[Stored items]
_ _ _

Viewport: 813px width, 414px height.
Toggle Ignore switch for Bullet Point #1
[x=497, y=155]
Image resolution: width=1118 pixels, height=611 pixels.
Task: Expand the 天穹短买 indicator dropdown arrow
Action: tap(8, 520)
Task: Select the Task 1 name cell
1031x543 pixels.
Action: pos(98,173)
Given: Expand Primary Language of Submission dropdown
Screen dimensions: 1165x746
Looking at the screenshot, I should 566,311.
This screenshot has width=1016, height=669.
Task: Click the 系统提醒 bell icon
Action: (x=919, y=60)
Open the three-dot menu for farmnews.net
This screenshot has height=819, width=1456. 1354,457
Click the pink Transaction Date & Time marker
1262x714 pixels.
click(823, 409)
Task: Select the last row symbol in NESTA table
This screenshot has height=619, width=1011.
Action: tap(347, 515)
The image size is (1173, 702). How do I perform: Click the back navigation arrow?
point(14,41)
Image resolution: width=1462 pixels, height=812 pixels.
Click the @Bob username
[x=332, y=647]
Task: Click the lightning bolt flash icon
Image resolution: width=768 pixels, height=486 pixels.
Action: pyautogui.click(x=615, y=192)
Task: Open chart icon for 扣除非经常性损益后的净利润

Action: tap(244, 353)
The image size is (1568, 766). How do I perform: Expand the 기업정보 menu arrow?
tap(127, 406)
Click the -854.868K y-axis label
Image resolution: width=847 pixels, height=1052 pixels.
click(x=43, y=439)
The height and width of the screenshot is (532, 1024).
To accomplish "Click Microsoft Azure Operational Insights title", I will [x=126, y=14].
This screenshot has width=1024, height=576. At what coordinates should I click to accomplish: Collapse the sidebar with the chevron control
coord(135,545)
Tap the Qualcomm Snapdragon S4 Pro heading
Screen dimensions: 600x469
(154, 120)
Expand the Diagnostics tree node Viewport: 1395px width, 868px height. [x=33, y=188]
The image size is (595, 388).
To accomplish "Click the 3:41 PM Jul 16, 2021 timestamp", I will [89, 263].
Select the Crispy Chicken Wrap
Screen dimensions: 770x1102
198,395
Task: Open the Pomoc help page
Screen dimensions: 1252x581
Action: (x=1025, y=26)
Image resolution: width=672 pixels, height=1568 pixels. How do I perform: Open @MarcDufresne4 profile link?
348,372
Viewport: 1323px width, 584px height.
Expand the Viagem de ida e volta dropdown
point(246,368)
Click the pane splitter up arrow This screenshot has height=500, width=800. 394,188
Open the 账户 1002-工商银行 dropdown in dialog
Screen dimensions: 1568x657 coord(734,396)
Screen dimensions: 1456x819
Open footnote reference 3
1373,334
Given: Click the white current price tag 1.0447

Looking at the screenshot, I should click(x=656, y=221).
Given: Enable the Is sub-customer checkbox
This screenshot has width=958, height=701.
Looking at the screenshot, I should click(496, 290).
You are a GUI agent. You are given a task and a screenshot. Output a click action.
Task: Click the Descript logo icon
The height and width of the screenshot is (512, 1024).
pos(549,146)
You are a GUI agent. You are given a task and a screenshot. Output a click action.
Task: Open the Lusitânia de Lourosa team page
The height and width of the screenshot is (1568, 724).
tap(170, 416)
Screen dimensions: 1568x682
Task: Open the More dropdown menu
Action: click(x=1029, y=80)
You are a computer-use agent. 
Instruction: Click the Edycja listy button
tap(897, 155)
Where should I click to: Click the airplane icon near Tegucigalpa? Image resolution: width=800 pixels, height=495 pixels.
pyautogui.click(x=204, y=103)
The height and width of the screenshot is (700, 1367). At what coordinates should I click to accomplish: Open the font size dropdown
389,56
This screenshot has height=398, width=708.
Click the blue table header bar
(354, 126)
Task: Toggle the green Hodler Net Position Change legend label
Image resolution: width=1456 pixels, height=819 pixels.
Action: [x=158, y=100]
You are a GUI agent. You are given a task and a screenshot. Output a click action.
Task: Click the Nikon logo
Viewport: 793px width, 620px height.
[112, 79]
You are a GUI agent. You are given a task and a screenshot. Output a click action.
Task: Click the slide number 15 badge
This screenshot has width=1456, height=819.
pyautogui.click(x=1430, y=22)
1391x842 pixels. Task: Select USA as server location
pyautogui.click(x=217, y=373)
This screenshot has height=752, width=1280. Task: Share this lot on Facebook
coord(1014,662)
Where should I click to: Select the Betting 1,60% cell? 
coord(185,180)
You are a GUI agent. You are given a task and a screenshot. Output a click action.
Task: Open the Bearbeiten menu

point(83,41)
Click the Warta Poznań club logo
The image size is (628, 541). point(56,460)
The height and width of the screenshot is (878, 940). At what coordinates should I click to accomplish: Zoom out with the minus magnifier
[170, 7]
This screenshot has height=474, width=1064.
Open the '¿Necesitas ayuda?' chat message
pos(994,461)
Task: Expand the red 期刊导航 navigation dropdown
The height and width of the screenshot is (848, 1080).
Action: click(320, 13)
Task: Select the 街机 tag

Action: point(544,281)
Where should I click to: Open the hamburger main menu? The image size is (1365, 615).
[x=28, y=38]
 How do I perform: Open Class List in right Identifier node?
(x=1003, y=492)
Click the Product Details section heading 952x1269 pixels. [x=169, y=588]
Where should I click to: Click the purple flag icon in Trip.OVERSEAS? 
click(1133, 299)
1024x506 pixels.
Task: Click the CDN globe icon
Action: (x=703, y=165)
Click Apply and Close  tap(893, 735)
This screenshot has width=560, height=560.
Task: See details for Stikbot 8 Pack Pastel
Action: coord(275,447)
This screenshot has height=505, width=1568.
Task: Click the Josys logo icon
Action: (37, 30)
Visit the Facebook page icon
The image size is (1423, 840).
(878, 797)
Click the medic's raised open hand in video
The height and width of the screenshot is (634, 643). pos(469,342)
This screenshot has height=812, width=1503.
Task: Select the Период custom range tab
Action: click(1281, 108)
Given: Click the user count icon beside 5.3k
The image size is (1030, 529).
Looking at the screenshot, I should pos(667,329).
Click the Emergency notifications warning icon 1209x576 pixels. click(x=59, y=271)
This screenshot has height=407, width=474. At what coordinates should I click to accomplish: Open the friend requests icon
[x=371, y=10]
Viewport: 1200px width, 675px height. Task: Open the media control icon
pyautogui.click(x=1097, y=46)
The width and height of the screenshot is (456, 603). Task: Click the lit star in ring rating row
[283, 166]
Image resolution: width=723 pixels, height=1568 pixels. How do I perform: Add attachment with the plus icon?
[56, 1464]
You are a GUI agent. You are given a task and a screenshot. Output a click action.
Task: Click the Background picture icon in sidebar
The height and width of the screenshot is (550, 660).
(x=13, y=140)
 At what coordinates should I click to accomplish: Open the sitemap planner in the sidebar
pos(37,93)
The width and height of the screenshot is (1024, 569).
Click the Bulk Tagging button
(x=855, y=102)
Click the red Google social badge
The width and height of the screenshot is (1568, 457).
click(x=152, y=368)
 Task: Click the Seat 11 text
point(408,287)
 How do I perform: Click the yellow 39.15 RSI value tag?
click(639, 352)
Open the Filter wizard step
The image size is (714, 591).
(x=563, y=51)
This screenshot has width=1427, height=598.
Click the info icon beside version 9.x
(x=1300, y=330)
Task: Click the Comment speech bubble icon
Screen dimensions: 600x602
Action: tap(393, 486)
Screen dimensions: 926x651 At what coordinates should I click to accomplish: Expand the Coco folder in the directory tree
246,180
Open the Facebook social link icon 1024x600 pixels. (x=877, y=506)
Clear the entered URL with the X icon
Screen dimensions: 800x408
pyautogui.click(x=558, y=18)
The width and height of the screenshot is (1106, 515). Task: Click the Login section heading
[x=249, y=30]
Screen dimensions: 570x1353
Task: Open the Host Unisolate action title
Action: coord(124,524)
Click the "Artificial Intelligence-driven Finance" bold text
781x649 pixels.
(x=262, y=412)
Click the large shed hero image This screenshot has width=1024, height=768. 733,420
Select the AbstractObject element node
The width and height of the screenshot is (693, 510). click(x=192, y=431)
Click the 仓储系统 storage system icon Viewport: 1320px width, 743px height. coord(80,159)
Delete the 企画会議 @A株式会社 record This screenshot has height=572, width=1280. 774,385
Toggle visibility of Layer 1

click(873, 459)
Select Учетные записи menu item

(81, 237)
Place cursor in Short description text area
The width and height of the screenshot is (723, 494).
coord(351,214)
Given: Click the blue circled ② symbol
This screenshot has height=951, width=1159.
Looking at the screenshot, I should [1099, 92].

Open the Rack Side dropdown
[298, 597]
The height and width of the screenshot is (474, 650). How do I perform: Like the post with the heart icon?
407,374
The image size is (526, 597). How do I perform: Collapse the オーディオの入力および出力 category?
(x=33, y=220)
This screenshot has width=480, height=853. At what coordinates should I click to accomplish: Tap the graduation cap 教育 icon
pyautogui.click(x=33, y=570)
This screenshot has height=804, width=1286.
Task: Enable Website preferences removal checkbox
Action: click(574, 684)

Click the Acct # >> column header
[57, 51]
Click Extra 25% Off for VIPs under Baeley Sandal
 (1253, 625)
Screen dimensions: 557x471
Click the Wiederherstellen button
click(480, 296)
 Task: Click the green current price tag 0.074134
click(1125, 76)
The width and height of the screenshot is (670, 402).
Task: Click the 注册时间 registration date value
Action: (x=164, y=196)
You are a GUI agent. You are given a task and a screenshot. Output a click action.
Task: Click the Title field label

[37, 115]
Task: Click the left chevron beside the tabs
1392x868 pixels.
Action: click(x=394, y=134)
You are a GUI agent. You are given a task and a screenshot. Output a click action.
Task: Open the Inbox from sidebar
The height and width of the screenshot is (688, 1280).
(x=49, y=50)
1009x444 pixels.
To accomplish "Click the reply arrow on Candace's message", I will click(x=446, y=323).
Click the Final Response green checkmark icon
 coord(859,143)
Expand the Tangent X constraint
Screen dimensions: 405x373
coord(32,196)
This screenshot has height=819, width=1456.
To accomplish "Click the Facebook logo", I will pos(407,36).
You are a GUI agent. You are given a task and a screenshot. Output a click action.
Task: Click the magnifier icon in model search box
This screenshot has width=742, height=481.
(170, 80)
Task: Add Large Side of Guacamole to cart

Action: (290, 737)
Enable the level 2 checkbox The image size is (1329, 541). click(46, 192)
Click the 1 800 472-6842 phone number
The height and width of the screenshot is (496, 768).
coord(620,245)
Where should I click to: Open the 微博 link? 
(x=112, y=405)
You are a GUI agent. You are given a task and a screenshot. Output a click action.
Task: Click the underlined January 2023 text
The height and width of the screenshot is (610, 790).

_ _ _

▶ **WORK INSTRUCTION**: Beginning with the line that contains "Task: Click the magnifier", each line of the records above through the last one must be printed word for word.

▶ **ANSWER TO THE PROBLEM**:
Task: Click the magnifier icon in model search box
This screenshot has width=742, height=481.
(170, 80)
Task: Add Large Side of Guacamole to cart

Action: (290, 737)
Enable the level 2 checkbox The image size is (1329, 541). click(46, 192)
Click the 1 800 472-6842 phone number
The height and width of the screenshot is (496, 768).
coord(620,245)
Where should I click to: Open the 微博 link? 
(x=112, y=405)
You are a GUI agent. You are given a task and a screenshot. Output a click action.
Task: Click the underlined January 2023 text
The height and width of the screenshot is (610, 790).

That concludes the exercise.